▶ **How to complete this task**: The answer must consist of each line below that contains the string "computer".

Saved entries:
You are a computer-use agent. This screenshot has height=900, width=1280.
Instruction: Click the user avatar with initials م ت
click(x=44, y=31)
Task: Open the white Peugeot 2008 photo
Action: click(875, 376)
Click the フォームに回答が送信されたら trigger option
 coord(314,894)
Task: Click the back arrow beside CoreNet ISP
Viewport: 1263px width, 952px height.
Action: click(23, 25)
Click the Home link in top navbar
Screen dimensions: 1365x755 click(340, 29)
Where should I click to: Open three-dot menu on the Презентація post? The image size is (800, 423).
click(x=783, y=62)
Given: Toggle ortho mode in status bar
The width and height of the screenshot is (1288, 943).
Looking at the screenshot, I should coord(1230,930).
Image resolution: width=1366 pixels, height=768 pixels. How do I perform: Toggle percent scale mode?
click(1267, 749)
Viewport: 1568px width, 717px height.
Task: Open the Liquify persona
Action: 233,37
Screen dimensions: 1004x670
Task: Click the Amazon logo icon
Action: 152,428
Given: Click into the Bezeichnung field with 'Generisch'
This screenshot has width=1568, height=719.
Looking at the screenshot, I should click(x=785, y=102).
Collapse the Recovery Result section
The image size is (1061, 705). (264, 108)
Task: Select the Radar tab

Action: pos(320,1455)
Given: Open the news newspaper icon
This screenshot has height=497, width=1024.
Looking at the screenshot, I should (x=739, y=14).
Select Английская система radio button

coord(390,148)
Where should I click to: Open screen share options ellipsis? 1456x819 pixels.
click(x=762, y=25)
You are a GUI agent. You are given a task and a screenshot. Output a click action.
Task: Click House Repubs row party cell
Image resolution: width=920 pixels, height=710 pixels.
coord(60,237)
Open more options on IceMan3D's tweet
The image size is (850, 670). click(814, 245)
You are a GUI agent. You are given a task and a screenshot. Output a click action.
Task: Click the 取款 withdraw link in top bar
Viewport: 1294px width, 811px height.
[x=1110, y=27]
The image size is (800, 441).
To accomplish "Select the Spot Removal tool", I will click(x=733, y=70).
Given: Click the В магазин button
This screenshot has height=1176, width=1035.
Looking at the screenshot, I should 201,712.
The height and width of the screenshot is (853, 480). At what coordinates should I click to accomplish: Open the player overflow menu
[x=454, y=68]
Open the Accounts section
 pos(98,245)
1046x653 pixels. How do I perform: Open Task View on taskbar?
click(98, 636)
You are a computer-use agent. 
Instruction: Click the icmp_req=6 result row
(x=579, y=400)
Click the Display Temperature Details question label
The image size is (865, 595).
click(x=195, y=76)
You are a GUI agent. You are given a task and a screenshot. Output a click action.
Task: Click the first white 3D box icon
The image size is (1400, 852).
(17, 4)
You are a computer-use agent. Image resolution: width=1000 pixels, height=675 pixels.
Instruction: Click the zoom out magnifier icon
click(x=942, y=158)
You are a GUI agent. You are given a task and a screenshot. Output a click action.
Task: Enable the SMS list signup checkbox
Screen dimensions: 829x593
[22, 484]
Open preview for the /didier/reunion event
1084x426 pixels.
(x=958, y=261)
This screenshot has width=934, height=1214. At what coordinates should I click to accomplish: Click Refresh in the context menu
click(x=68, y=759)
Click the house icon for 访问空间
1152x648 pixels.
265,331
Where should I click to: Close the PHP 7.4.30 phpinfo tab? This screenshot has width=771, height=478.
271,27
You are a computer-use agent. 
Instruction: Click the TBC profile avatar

▶ **Answer to the problem**:
You are a computer-use agent. This screenshot has height=900, width=1280.
You are a computer-use agent. 
You are a computer-use agent. Image resolution: width=1000 pixels, height=675 pixels.
You are a computer-use agent. 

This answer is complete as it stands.